Organizing Updates for a New Era

Organizing Updates for a New Era

Protesters with "Cancel Rent" signs in DC

We are in a moment of severe crisis for working-class people around the world. The COVID-19 pandemic is disproportionately affecting people of color and “essential workers” who aren’t able to work from home. Others have lost jobs and income, leaving them unable to pay rent and purchase basic necessities as unemployment systems struggle with unprecedented demand. Each day the scale of the disaster seems to grow worse, and it has become clear that the effects of the pandemic will be long-lasting.

Desperation has driven millions to organize: labor and rent strikes around the United States have demonstrated the vitality of working-class resistance. Tenant organizing is one of our few weapons in this fight, and Stomp Out Slumlords (SOS) and the DC Tenants Union (DCTU) have been on its frontlines in DC. SOS has gone from taking part in some half a dozen active organizing drives earlier this year to triple that number now, especially through our work within the DCTU. We’ve rallied thousands of Washingtonians with organizing drives, petitions, and phone zaps. People who’ve never been drawn to grassroots organizing have flooded hotlines and called their neighbors, offered mutual aid, and pulled together socially-distanced protests. There is no question that the pandemic has politicized ordinary people in DC, especially around questions of housing.

Yet we shouldn’t leap to the conclusion that COVID-19 has created a revolutionary situation or that it has upended the power relations that were in place just a few months ago.

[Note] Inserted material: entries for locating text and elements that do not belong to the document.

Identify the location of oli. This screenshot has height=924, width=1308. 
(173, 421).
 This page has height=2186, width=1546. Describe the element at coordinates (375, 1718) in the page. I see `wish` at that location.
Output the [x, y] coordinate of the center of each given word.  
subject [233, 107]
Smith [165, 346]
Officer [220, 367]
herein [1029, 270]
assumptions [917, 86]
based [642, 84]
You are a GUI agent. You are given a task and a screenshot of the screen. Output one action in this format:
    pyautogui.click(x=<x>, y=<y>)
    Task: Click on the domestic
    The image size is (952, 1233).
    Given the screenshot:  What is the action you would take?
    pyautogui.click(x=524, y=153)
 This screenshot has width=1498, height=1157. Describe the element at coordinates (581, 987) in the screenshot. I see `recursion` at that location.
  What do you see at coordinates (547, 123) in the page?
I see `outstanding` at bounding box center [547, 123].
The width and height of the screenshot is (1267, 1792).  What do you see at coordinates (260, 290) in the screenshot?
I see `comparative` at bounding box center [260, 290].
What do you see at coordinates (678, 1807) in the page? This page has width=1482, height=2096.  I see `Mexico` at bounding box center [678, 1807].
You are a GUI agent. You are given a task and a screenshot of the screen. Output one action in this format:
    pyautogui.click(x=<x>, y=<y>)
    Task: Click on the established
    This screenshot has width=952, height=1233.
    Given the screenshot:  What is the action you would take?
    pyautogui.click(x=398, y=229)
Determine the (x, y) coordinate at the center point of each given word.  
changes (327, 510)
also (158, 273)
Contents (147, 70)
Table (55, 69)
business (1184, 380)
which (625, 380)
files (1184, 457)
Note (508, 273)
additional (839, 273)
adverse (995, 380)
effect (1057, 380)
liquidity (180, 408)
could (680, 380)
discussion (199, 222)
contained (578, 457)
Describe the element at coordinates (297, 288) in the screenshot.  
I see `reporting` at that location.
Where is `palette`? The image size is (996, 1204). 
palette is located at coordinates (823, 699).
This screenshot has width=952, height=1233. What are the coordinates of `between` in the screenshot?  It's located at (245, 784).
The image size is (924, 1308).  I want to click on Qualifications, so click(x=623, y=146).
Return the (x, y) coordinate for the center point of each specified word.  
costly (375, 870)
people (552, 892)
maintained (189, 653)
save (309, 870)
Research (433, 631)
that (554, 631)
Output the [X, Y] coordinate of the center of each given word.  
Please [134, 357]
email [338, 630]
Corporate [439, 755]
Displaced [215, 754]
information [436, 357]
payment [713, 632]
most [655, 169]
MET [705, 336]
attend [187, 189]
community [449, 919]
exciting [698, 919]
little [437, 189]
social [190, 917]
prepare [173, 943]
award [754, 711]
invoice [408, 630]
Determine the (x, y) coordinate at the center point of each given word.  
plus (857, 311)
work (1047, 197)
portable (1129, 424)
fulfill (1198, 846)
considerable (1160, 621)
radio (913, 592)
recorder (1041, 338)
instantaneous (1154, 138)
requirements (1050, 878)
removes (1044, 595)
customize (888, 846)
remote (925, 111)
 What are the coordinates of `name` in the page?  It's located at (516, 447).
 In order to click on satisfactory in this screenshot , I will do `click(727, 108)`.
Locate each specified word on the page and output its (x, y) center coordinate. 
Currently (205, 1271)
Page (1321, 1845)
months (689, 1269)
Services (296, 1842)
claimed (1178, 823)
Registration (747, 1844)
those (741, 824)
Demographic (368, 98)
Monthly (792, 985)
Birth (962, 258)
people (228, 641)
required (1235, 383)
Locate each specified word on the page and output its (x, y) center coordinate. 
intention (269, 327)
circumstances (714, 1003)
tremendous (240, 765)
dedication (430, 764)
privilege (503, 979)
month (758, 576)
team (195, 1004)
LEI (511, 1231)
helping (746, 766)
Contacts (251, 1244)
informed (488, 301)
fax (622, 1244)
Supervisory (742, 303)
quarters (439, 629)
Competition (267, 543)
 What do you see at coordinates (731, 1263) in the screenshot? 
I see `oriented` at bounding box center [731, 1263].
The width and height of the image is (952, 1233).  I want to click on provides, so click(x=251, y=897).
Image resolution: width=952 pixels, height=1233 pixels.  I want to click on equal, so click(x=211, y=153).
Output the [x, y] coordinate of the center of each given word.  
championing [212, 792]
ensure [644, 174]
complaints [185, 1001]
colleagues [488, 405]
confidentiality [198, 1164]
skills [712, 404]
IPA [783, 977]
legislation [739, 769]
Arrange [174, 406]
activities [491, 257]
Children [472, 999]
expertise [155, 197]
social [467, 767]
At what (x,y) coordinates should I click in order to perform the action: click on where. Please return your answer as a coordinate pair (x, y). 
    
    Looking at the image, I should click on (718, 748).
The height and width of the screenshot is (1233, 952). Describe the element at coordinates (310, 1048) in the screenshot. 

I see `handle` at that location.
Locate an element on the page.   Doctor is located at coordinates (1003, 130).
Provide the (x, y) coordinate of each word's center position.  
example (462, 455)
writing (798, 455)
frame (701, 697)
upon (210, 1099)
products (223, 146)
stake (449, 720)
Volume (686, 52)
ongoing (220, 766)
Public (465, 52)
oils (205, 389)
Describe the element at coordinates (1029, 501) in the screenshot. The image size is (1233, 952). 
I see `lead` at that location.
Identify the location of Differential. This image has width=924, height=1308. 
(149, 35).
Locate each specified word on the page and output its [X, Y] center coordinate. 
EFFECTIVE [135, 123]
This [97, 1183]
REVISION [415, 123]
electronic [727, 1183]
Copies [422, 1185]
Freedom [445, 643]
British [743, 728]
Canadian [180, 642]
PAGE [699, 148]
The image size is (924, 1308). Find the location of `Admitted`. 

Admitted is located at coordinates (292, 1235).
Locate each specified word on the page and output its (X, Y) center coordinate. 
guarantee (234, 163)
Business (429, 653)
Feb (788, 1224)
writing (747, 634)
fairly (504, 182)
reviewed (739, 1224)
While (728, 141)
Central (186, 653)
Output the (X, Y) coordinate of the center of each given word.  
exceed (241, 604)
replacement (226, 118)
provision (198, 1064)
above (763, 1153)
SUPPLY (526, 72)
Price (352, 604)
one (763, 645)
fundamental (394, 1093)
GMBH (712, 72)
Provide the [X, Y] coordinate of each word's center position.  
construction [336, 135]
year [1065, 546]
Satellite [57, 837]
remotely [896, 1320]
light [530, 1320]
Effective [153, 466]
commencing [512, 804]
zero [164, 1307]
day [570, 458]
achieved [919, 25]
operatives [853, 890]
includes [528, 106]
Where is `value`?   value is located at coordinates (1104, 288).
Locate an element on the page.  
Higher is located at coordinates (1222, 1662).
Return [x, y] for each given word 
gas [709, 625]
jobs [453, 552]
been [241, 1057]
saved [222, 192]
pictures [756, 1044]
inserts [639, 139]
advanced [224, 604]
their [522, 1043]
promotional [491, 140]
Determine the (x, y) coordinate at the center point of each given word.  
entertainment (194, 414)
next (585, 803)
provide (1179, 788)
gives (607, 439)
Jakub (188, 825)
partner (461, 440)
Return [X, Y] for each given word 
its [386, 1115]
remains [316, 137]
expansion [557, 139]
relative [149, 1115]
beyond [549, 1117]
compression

That may yet happen, but for now we’re fighting a lopsided battle against viruses, landlords, bosses, and politicians. We are keenly aware of the risks of organizing in a “hot shop”: quick, spontaneous mobilizations in response to an emergency frequently lack structure and discipline and dissipate quickly in the face of sharp resistance or small concessions from the boss. The fundamental laws of organizing still apply, and we want to do things the right way even when it’s tempting to take shortcuts. In a time like this, it’s important to periodically take stock, self-reflect, and strategize. Nobody becomes a successful organizer by reading books and blogs alone. But reading about how other organizers have dealt with conflicts and challenges can be enormously helpful to novices and veterans alike. We ourselves have learned a lot from projects like organizing.work and the Philly Tenants Union Organizing Guide. We hope that others have found something useful in our comprehensive periodic updates about our work and the strategic thinking that informs them. 

As a complement to these publications, we’ve decided to start a new platform—one focused less on high-level reflection and more on the day-to-day nitty-gritty of organizing buildings during COVID-19. This blog will host a running stream of brief interviews and writeups about the ongoing organizing drives we’re involved in, which run the gamut from established, years-old campaigns with experienced tenant organizers to entirely new ones where we have only the experience of others to guide us. We hope that tenants and organizers around the country will learn from what we’re doing, and, at the very least, feel a little less alone in this hard and isolating new world.